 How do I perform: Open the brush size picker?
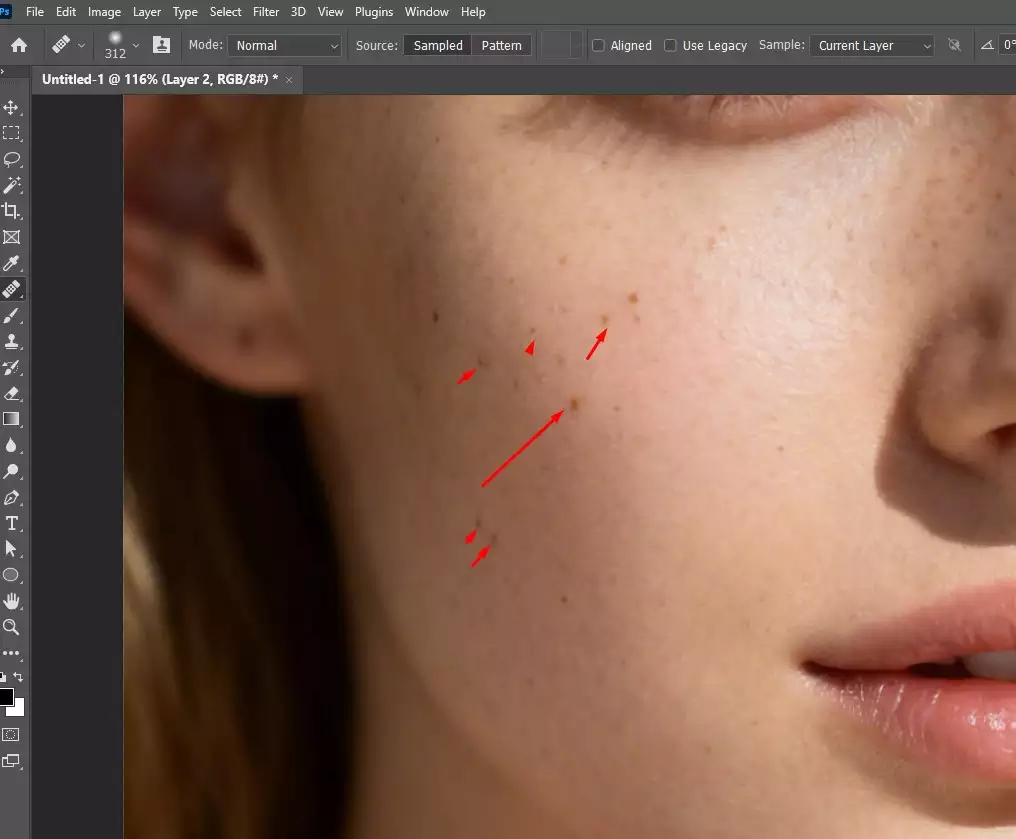pyautogui.click(x=120, y=45)
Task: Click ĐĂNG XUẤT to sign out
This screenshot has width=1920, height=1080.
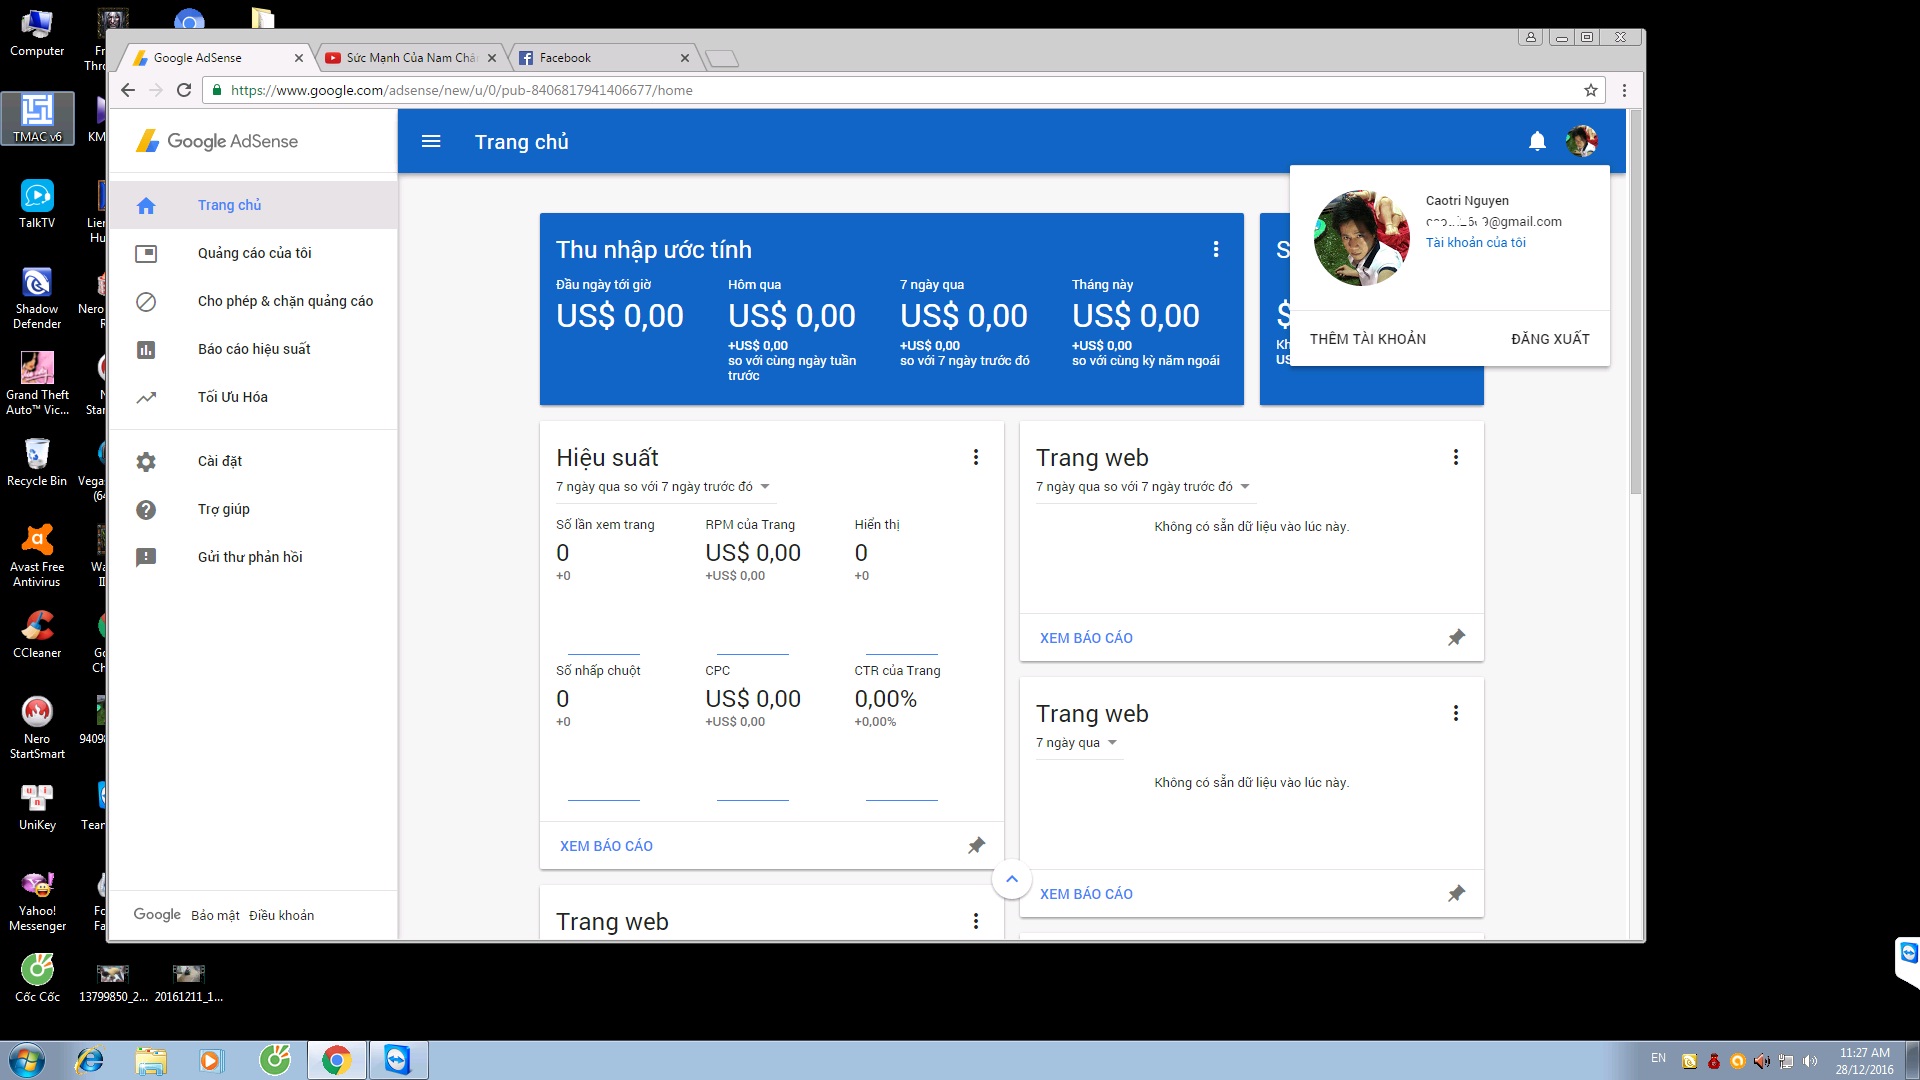Action: [x=1549, y=339]
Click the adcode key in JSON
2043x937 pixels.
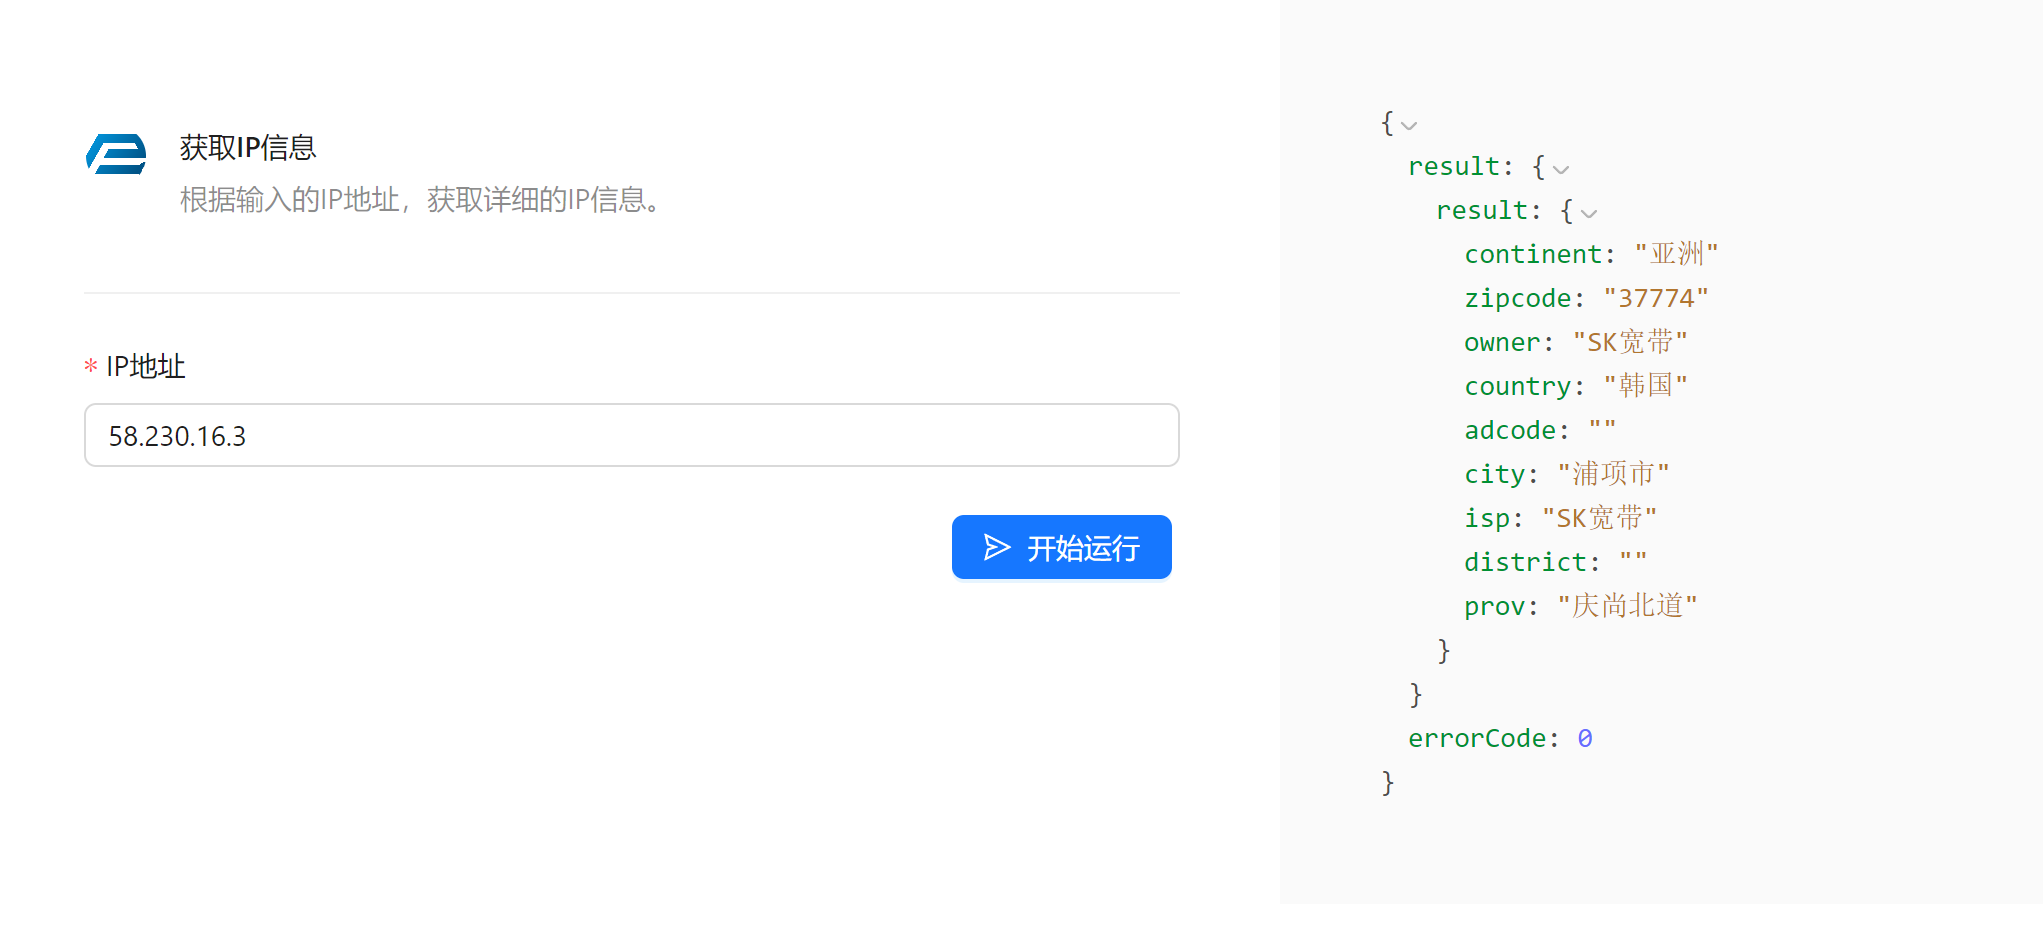click(x=1510, y=430)
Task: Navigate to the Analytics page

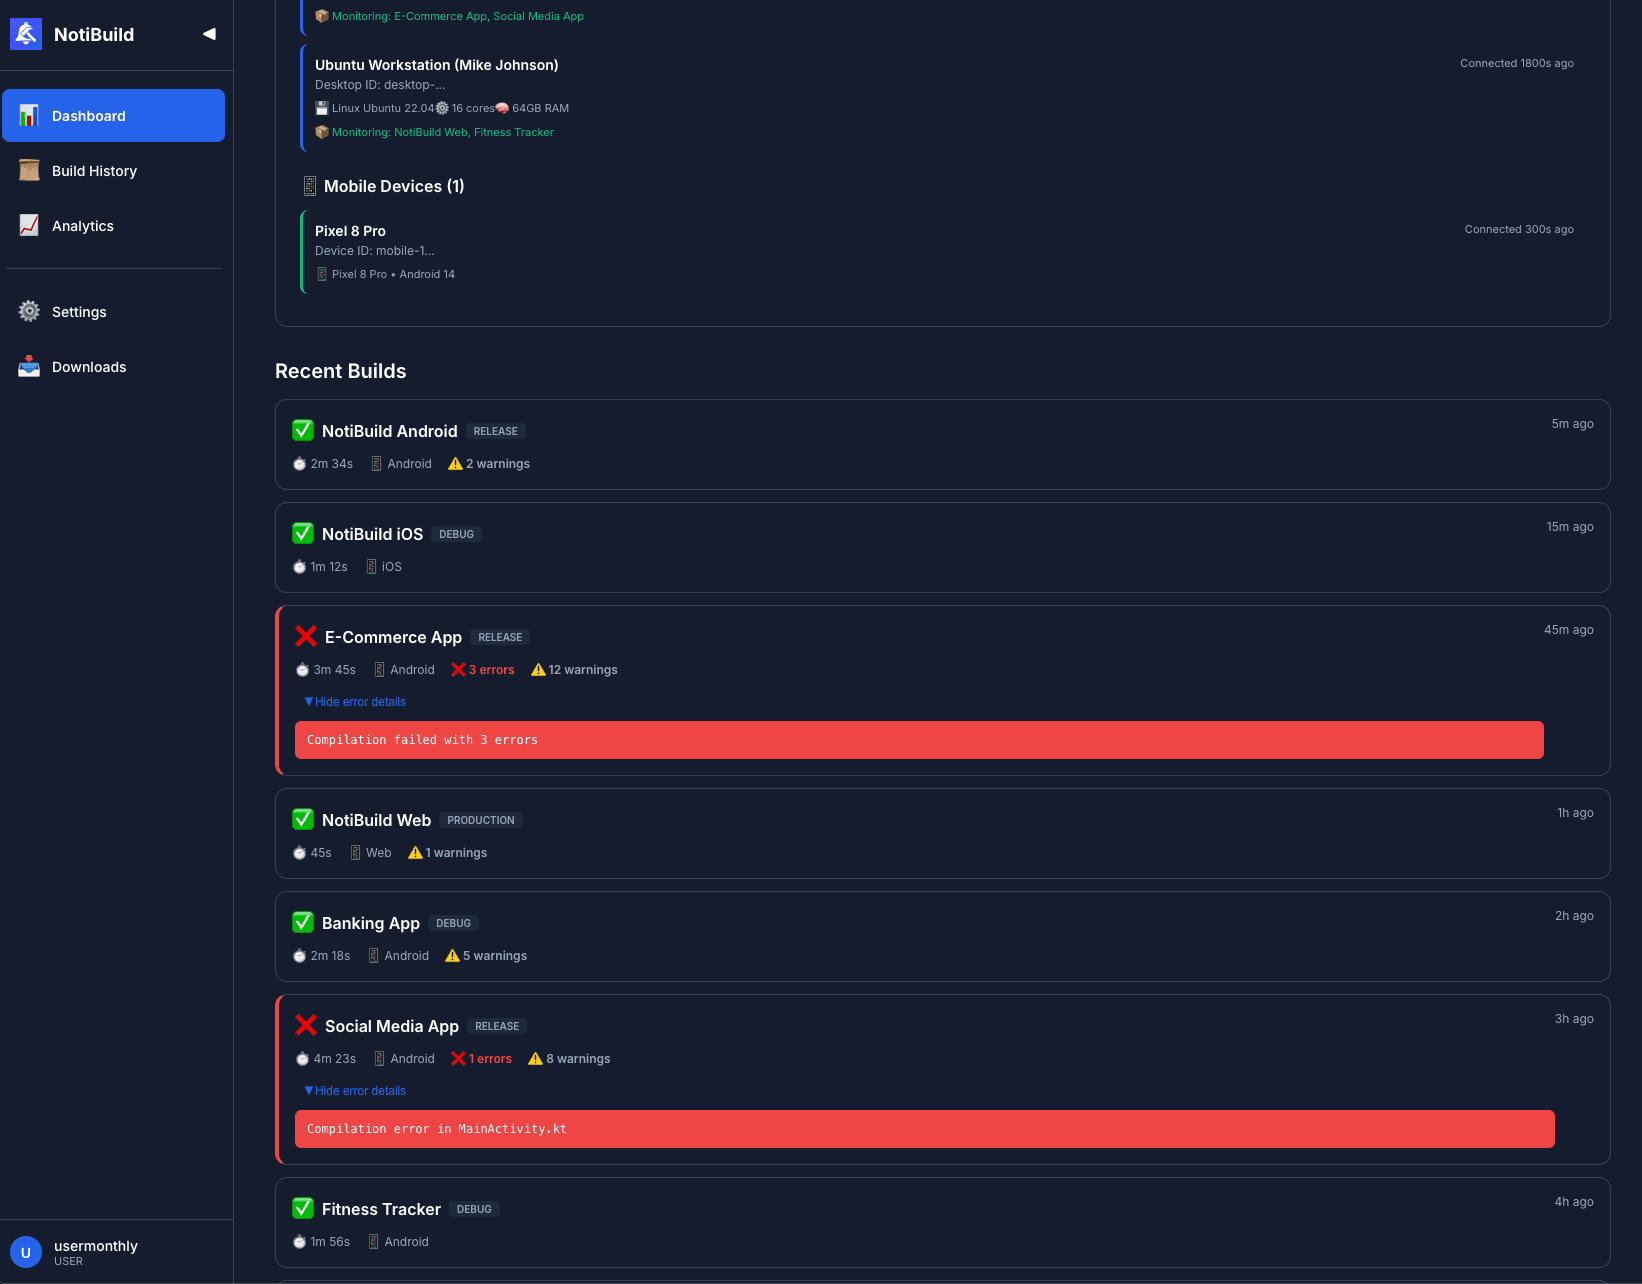Action: pyautogui.click(x=82, y=226)
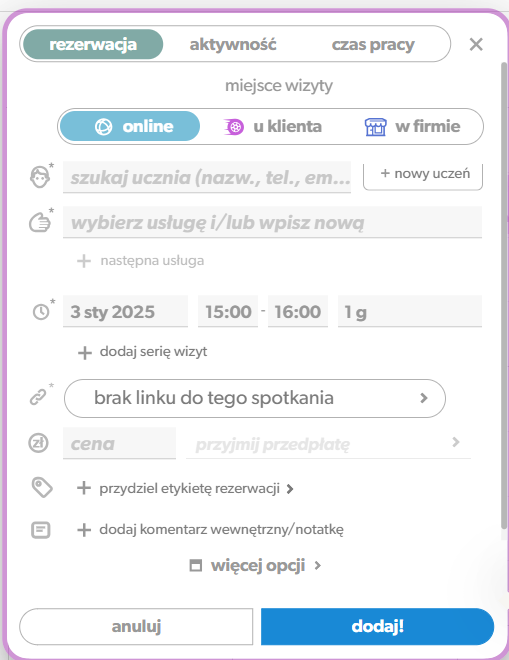Click the clock icon beside the date
Screen dimensions: 509x660
(41, 312)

[JOB]: Please rewrite each line of the material above as a numbered list, skipping blank lines and leaving the pictures out.

[FINAL RESULT]:
1.  How do I perform: Open the brush size picker?
2. pyautogui.click(x=120, y=45)
3. Task: Click ĐĂNG XUẤT to sign out
4. This screenshot has width=1920, height=1080.
5. Action: [x=1549, y=339]
6. Click the adcode key in JSON
7. 2043x937 pixels.
8. click(x=1510, y=430)
9. Task: Navigate to the Analytics page
10. Action: pyautogui.click(x=82, y=226)
11. Click the clock icon beside the date
12. Screen dimensions: 509x660
13. (41, 312)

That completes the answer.